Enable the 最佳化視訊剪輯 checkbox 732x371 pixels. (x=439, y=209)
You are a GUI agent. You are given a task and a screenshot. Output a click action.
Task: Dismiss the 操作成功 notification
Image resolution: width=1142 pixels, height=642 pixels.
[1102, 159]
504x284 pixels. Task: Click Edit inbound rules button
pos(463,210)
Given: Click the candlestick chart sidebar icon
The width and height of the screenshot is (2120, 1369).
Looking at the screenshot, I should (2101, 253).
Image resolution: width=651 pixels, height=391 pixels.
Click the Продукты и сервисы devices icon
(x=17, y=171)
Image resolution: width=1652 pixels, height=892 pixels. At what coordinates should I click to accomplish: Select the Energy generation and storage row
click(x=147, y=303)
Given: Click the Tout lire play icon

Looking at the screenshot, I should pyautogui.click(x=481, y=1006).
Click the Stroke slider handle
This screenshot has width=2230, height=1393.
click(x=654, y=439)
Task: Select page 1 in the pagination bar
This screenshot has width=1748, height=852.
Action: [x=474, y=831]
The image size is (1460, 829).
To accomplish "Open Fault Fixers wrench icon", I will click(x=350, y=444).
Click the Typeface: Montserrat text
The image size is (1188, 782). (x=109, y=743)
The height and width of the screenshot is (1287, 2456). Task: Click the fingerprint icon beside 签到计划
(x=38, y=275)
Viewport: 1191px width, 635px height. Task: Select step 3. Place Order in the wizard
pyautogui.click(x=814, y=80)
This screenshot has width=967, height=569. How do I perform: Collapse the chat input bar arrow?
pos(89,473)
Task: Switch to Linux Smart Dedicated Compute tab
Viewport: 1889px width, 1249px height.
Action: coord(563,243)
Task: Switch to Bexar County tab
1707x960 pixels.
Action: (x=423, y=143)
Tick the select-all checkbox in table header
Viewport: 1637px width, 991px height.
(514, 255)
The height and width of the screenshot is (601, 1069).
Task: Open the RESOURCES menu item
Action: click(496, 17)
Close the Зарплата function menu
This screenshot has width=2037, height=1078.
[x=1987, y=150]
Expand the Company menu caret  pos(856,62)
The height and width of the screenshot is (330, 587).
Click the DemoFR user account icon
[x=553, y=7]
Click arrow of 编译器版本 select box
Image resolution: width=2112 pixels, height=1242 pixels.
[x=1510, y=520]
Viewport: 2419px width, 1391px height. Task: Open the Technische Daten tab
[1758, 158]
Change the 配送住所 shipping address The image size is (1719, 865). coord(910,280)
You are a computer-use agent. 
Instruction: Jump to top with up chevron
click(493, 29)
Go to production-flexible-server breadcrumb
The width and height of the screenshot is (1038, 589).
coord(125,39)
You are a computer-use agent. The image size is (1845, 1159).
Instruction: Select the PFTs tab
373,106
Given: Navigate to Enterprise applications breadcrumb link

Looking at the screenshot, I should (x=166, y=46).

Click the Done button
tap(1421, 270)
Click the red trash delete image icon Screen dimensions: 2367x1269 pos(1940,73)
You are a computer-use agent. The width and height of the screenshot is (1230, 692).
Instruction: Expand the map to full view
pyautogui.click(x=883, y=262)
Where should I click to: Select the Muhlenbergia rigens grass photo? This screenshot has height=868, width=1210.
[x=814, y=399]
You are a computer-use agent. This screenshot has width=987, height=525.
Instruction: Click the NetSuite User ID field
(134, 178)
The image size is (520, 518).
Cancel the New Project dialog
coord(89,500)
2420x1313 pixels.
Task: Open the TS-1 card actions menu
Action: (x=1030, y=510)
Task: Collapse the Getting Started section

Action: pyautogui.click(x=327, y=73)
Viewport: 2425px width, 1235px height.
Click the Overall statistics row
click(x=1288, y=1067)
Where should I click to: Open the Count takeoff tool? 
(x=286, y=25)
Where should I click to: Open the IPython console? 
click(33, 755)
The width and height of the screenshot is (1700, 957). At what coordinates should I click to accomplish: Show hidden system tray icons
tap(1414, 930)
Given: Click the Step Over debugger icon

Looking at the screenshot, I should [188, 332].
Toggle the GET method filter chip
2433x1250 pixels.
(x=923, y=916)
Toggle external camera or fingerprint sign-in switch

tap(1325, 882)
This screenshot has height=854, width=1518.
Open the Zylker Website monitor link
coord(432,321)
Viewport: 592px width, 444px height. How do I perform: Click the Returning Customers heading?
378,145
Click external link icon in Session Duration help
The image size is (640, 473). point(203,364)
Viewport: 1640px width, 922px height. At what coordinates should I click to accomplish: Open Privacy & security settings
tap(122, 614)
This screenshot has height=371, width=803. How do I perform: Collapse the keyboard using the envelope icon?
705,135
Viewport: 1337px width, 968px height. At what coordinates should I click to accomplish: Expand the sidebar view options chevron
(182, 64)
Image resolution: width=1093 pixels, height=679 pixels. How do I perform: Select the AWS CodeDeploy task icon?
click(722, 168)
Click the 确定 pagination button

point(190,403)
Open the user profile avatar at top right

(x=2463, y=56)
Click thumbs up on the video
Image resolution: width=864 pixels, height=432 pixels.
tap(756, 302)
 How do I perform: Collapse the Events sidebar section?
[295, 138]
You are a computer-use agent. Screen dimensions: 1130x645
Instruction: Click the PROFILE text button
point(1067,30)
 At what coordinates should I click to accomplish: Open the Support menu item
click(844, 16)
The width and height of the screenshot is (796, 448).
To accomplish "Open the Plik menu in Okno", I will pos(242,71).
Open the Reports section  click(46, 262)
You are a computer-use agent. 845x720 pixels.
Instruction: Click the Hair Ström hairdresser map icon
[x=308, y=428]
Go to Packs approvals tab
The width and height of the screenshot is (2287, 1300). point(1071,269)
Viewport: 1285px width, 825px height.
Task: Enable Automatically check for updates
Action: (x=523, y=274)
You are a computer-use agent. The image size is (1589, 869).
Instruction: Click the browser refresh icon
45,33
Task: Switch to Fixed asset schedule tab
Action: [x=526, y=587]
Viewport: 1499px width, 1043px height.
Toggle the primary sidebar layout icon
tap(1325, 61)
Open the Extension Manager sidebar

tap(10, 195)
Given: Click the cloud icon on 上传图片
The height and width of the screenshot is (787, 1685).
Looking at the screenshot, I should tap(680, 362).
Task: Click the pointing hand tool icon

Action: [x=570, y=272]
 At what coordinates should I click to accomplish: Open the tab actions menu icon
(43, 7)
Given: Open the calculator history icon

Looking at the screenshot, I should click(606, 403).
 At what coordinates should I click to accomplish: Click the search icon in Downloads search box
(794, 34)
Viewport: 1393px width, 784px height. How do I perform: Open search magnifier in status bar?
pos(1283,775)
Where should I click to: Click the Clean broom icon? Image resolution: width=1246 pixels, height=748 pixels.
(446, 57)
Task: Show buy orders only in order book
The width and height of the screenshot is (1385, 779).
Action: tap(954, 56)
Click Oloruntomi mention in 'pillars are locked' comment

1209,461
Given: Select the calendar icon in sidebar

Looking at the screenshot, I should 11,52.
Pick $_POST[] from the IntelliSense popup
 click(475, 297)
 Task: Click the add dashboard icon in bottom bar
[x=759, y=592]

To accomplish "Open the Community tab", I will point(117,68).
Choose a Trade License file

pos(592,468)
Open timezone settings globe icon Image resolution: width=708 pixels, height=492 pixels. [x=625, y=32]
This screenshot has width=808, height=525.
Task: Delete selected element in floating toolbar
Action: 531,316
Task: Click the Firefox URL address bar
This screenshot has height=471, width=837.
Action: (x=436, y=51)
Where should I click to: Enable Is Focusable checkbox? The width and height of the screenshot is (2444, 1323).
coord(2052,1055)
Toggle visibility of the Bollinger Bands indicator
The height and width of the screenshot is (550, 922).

****

# WHAT THIS TASK INVOLVES:
Line by line, repeat the material precisely.

# WRITTEN REPLY:
Enable the 最佳化視訊剪輯 checkbox 732x371 pixels. (x=439, y=209)
You are a GUI agent. You are given a task and a screenshot. Output a click action.
Task: Dismiss the 操作成功 notification
Image resolution: width=1142 pixels, height=642 pixels.
[1102, 159]
504x284 pixels. Task: Click Edit inbound rules button
pos(463,210)
Given: Click the candlestick chart sidebar icon
The width and height of the screenshot is (2120, 1369).
Looking at the screenshot, I should (2101, 253).
Image resolution: width=651 pixels, height=391 pixels.
Click the Продукты и сервисы devices icon
(x=17, y=171)
Image resolution: width=1652 pixels, height=892 pixels. At what coordinates should I click to accomplish: Select the Energy generation and storage row
click(x=147, y=303)
Given: Click the Tout lire play icon

Looking at the screenshot, I should pyautogui.click(x=481, y=1006).
Click the Stroke slider handle
This screenshot has width=2230, height=1393.
click(x=654, y=439)
Task: Select page 1 in the pagination bar
This screenshot has width=1748, height=852.
Action: [x=474, y=831]
The image size is (1460, 829).
To accomplish "Open Fault Fixers wrench icon", I will click(x=350, y=444).
Click the Typeface: Montserrat text
The image size is (1188, 782). (x=109, y=743)
The height and width of the screenshot is (1287, 2456). Task: Click the fingerprint icon beside 签到计划
(x=38, y=275)
Viewport: 1191px width, 635px height. Task: Select step 3. Place Order in the wizard
pyautogui.click(x=814, y=80)
This screenshot has width=967, height=569. How do I perform: Collapse the chat input bar arrow?
pos(89,473)
Task: Switch to Linux Smart Dedicated Compute tab
Viewport: 1889px width, 1249px height.
Action: coord(563,243)
Task: Switch to Bexar County tab
1707x960 pixels.
Action: (x=423, y=143)
Tick the select-all checkbox in table header
Viewport: 1637px width, 991px height.
(514, 255)
The height and width of the screenshot is (601, 1069).
Task: Open the RESOURCES menu item
Action: click(496, 17)
Close the Зарплата function menu
This screenshot has width=2037, height=1078.
[x=1987, y=150]
Expand the Company menu caret  pos(856,62)
The height and width of the screenshot is (330, 587).
Click the DemoFR user account icon
[x=553, y=7]
Click arrow of 编译器版本 select box
Image resolution: width=2112 pixels, height=1242 pixels.
[x=1510, y=520]
Viewport: 2419px width, 1391px height. Task: Open the Technische Daten tab
[1758, 158]
Change the 配送住所 shipping address The image size is (1719, 865). coord(910,280)
You are a computer-use agent. 
Instruction: Jump to top with up chevron
click(493, 29)
Go to production-flexible-server breadcrumb
The width and height of the screenshot is (1038, 589).
coord(125,39)
You are a computer-use agent. The image size is (1845, 1159).
Instruction: Select the PFTs tab
373,106
Given: Navigate to Enterprise applications breadcrumb link

Looking at the screenshot, I should (x=166, y=46).

Click the Done button
tap(1421, 270)
Click the red trash delete image icon Screen dimensions: 2367x1269 pos(1940,73)
You are a computer-use agent. The width and height of the screenshot is (1230, 692).
Instruction: Expand the map to full view
pyautogui.click(x=883, y=262)
Where should I click to: Select the Muhlenbergia rigens grass photo? This screenshot has height=868, width=1210.
[x=814, y=399]
You are a computer-use agent. This screenshot has width=987, height=525.
Instruction: Click the NetSuite User ID field
(134, 178)
The image size is (520, 518).
Cancel the New Project dialog
coord(89,500)
2420x1313 pixels.
Task: Open the TS-1 card actions menu
Action: (x=1030, y=510)
Task: Collapse the Getting Started section

Action: pyautogui.click(x=327, y=73)
Viewport: 2425px width, 1235px height.
Click the Overall statistics row
click(x=1288, y=1067)
Where should I click to: Open the Count takeoff tool? 
(x=286, y=25)
Where should I click to: Open the IPython console? 
click(33, 755)
The width and height of the screenshot is (1700, 957). At what coordinates should I click to accomplish: Show hidden system tray icons
tap(1414, 930)
Given: Click the Step Over debugger icon

Looking at the screenshot, I should [188, 332].
Toggle the GET method filter chip
2433x1250 pixels.
(x=923, y=916)
Toggle external camera or fingerprint sign-in switch

tap(1325, 882)
This screenshot has height=854, width=1518.
Open the Zylker Website monitor link
coord(432,321)
Viewport: 592px width, 444px height. How do I perform: Click the Returning Customers heading?
378,145
Click external link icon in Session Duration help
The image size is (640, 473). point(203,364)
Viewport: 1640px width, 922px height. At what coordinates should I click to accomplish: Open Privacy & security settings
tap(122, 614)
This screenshot has height=371, width=803. How do I perform: Collapse the keyboard using the envelope icon?
705,135
Viewport: 1337px width, 968px height. At what coordinates should I click to accomplish: Expand the sidebar view options chevron
(182, 64)
Image resolution: width=1093 pixels, height=679 pixels. How do I perform: Select the AWS CodeDeploy task icon?
click(722, 168)
Click the 确定 pagination button

point(190,403)
Open the user profile avatar at top right

(x=2463, y=56)
Click thumbs up on the video
Image resolution: width=864 pixels, height=432 pixels.
tap(756, 302)
 How do I perform: Collapse the Events sidebar section?
[295, 138]
You are a computer-use agent. Screen dimensions: 1130x645
Instruction: Click the PROFILE text button
point(1067,30)
 At what coordinates should I click to accomplish: Open the Support menu item
click(844, 16)
The width and height of the screenshot is (796, 448).
To accomplish "Open the Plik menu in Okno", I will pos(242,71).
Open the Reports section  click(46, 262)
You are a computer-use agent. 845x720 pixels.
Instruction: Click the Hair Ström hairdresser map icon
[x=308, y=428]
Go to Packs approvals tab
The width and height of the screenshot is (2287, 1300). point(1071,269)
Viewport: 1285px width, 825px height.
Task: Enable Automatically check for updates
Action: (x=523, y=274)
You are a computer-use agent. The image size is (1589, 869).
Instruction: Click the browser refresh icon
45,33
Task: Switch to Fixed asset schedule tab
Action: [x=526, y=587]
Viewport: 1499px width, 1043px height.
Toggle the primary sidebar layout icon
tap(1325, 61)
Open the Extension Manager sidebar

tap(10, 195)
Given: Click the cloud icon on 上传图片
The height and width of the screenshot is (787, 1685).
Looking at the screenshot, I should tap(680, 362).
Task: Click the pointing hand tool icon

Action: [x=570, y=272]
 At what coordinates should I click to accomplish: Open the tab actions menu icon
(43, 7)
Given: Open the calculator history icon

Looking at the screenshot, I should click(606, 403).
 At what coordinates should I click to accomplish: Click the search icon in Downloads search box
(794, 34)
Viewport: 1393px width, 784px height. How do I perform: Open search magnifier in status bar?
pos(1283,775)
Where should I click to: Click the Clean broom icon? Image resolution: width=1246 pixels, height=748 pixels.
(446, 57)
Task: Show buy orders only in order book
The width and height of the screenshot is (1385, 779).
Action: tap(954, 56)
Click Oloruntomi mention in 'pillars are locked' comment

1209,461
Given: Select the calendar icon in sidebar

Looking at the screenshot, I should 11,52.
Pick $_POST[] from the IntelliSense popup
 click(475, 297)
 Task: Click the add dashboard icon in bottom bar
[x=759, y=592]

To accomplish "Open the Community tab", I will point(117,68).
Choose a Trade License file

pos(592,468)
Open timezone settings globe icon Image resolution: width=708 pixels, height=492 pixels. [x=625, y=32]
This screenshot has width=808, height=525.
Task: Delete selected element in floating toolbar
Action: 531,316
Task: Click the Firefox URL address bar
This screenshot has height=471, width=837.
Action: (x=436, y=51)
Where should I click to: Enable Is Focusable checkbox? The width and height of the screenshot is (2444, 1323).
coord(2052,1055)
Toggle visibility of the Bollinger Bands indicator
The height and width of the screenshot is (550, 922).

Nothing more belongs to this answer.